Why Choose Mediation? Because it Works!
Mediation is a fair and efficient process to help you resolve your dispute and reach an agreement. A neutral mediator from the Law Office of C. Harris Schlecker can assist you in reaching a voluntary, negotiated agreement without having to go to court. Choosing mediation to resolve your dispute promotes a fair result, reduces costs and keeps you in control of the outcome.
When you go to trial, the resolution of your problem is out of your hands. After you and the other party each present your best case, the Court decides the outcome. You have no control. A mediator helps opposing parties find middle ground by working with them both together and individually to discover what issues each side is willing to compromise in order to reach a fair outcome. Instead of a judge or jury telling you how you must resolve your problem, you decide for yourself.
Resolve your separation, divorce, custody, and division of property disputes without going to court.
If you are separated from your spouse, resolve these issues before they become the subject of a pendente lite hearing (when the court settles these issues for separated couples prior to the actual divorce).
If you have children, your soon-to-be-ex spouse will never be completely out of your life. Even if he/she is a step-parent to your children, MD law may allow him/her to have visitation with your children.
Messy, antagonistic divorces are hard on you and hard on children. When you mediate your separation or divorce, the stage is set for a cooperative relationship for the benefit of the children. Instead of the Courts deciding this important and critical aspect of your lives, reach an agreement in a way that will make it easier to deal with your ex as divorced co-parents.

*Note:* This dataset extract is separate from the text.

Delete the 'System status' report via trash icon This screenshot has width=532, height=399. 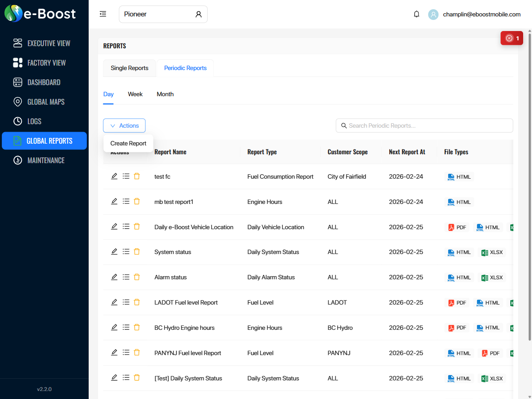(x=137, y=251)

Are you considering filing a lawsuit against another person or a business? Consider inviting them to mediate the dispute.
Typical civil cases that are mediated include business disputes, landlord-tenant disputes, small claims disputes, and contract disputes.
Filing suit is expensive, stressful, and time-consuming. Even though most lawyers will work for a contingency fee (“you don’t win, you don’t pay”) for such cases, they will take a large percentage of the award if you win. And it can take a very long time to resolve.
Why should you accept a plaintiff’s offer to mediate? Agreeing to mediation is not an admission that you did anything wrong. It is a means of avoiding going to court. Even if you go to court and win, it may cost you more than simply settling the dispute for less than the cost of litigation. Furthermore, mediation is beneficial when dealing with a party you must maintain a good relationship with, such as a neighbor, business partner, or family member.
Can my case be mediated?
Typical civil cases that are mediated include business disputes, landlord-tenant disputes, small claims disputes, divorces, child custody disputes and contract disputes.
One of the primary reasons to choose mediation over typical litigation is if you are concerned about maintaining an important relationship with the person on the other side. Mediation is more cooperative and collaborative, so it is a good choice for disputes that involve business partners, co-parents, family, or next door neighbors.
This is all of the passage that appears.